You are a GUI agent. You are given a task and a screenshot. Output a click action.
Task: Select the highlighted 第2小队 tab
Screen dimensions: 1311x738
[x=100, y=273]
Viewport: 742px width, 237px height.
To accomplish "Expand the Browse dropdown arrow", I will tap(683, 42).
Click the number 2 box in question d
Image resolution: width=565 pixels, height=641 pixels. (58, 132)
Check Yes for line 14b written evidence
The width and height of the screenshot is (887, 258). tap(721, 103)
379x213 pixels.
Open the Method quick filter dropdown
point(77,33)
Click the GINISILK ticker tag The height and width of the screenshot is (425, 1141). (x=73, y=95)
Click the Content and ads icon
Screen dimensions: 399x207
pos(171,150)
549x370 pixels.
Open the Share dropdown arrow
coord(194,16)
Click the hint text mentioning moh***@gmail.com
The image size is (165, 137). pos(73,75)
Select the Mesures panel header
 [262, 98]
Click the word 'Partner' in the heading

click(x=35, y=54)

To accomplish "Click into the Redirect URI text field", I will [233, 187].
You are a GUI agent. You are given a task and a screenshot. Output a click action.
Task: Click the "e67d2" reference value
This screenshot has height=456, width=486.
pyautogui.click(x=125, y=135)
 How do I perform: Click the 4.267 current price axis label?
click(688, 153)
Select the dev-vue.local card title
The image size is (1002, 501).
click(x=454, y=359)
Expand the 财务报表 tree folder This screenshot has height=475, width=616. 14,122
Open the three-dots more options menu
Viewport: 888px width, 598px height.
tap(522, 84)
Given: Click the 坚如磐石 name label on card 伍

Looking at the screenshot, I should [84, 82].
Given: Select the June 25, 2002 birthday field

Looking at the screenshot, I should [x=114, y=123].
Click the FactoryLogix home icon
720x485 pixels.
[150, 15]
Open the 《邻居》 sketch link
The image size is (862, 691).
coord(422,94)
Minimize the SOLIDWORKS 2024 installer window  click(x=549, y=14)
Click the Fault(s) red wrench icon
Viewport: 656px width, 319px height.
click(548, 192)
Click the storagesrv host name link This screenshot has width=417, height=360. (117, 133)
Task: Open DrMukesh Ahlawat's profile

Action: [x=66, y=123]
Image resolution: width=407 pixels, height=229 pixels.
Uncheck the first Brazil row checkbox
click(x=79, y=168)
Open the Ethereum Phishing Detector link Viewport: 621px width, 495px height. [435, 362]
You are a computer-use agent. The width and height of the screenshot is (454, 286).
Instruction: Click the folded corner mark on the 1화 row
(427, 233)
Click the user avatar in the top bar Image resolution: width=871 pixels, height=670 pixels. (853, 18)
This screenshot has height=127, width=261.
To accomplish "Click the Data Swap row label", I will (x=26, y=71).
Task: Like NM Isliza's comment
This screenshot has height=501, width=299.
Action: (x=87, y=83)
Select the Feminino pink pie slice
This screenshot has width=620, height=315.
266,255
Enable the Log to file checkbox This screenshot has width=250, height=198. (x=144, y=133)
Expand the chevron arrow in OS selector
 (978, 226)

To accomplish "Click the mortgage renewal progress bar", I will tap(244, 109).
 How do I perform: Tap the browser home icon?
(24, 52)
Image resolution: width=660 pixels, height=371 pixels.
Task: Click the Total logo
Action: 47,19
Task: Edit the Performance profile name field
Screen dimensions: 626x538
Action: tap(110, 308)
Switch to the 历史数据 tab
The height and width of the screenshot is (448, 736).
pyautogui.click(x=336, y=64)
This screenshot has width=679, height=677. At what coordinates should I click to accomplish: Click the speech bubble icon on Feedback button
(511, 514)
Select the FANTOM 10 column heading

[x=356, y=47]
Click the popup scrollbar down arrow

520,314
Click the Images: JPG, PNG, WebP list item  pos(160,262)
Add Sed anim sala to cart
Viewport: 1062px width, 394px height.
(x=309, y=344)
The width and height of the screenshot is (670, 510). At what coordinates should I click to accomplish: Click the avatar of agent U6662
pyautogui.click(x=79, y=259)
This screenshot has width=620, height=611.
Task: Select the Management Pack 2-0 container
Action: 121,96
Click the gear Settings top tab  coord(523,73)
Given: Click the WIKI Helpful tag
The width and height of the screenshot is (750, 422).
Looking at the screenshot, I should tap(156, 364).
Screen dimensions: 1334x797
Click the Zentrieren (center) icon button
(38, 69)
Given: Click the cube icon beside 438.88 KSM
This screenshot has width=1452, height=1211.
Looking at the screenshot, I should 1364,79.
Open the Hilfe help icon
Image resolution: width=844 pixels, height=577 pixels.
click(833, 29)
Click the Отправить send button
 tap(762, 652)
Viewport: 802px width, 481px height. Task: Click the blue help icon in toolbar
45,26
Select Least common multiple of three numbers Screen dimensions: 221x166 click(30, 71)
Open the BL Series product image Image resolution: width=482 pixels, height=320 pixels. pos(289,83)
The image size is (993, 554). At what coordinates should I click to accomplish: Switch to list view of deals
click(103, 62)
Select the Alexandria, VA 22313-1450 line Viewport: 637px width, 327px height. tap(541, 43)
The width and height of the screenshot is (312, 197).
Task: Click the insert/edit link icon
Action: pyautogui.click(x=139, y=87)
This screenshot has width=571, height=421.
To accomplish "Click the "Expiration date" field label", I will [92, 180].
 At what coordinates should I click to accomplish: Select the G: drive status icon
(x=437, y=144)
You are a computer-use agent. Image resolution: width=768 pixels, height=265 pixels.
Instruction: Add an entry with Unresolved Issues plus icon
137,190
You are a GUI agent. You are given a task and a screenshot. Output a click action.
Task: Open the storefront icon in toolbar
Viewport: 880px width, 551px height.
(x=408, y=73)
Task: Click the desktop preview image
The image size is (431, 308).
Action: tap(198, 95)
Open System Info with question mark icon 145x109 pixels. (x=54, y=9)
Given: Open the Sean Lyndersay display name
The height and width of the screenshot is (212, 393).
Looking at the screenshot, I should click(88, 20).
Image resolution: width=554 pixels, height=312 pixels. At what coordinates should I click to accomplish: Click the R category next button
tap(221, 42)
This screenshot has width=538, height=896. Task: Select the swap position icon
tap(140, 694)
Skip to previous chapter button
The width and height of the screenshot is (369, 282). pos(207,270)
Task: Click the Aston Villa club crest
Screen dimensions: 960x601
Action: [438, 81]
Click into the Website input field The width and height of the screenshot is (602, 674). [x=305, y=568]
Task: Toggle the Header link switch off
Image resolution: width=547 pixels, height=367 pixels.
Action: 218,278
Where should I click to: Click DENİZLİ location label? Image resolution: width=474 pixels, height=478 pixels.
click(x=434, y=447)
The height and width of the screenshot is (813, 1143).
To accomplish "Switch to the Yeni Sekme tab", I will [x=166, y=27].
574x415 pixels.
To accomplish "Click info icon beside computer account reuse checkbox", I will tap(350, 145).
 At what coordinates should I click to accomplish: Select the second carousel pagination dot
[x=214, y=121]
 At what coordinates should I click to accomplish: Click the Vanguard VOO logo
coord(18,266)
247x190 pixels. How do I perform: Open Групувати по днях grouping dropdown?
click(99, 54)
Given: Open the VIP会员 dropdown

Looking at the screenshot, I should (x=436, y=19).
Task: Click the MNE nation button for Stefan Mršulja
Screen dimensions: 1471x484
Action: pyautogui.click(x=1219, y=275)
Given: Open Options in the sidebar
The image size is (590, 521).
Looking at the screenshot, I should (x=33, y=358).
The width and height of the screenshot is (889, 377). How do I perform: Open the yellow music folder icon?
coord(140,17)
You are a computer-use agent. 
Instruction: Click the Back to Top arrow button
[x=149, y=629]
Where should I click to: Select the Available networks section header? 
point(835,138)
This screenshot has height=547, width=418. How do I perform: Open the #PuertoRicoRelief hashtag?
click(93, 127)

^^^^^^^^

### What this task involves:
What number of lines in the records hold "beside"? Reply with that number alone.

### Result:
2